Hazy hazy but it already looks like this
All the time now, on
The tippy single platform

All the towers of the unreal
City have fallen or soon will be
Falling and there are to be no more dreams

Tired tired and would wish to sleep
The failing animal machine said
Falling into the water

Again






Rat on the "single platform" aka "inverted flower pot", used for rodent REM sleep deprivation. The Flowerpot technique is used in sleep deprivation studies. It is designed to allow NREM sleepbut prevent REM sleep. A laboratory rat is placed on top of an upside down flower pot which is placed in a bucket of water. While in NREM sleep the rat retains muscle tone so it can sleep on top of the flowerpot. When the rat enters REM sleep it will lose muscle tone and fall off the flowerpot into the water, then climb back up and re-enter NREM sleep. This rat is being deprived of restful REM sleep by a researcher using the single platform ("flower pot") technique. The water is within 1 cm of the small flower pot bottom platform where the rat sits.

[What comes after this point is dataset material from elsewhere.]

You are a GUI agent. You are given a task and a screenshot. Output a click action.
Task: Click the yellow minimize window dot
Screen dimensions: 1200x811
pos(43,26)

At the onset of REM sleep, either the rat will fall into the water only to clamber back to its pot to avoid drowning, or its nose will become submerged into the water, shockingit back to an awakened state: photo by Jean-Etienne Minh-Duy Poirrier, 6 October 2005



From inside the cage... OK, I'm observing rats with my IR-enabled camera. But how does it feel to be observed like that? I put my camera in the cage and waited for the rat to stop sniffing at it
: photo by Jean-Etienne Minh-Duy Poirrier, 19 June 2006
 


Rat sleeping in its cage: photo by Jean-Etienne Minh-Duy Poirrier, 13 April 2006

File:Sleeping lion.jpg

Lion (Panthera leo), Olomouc Zoo: photo by SonNy cZ,4 June  2007

If a lion could talk, we could not understand him.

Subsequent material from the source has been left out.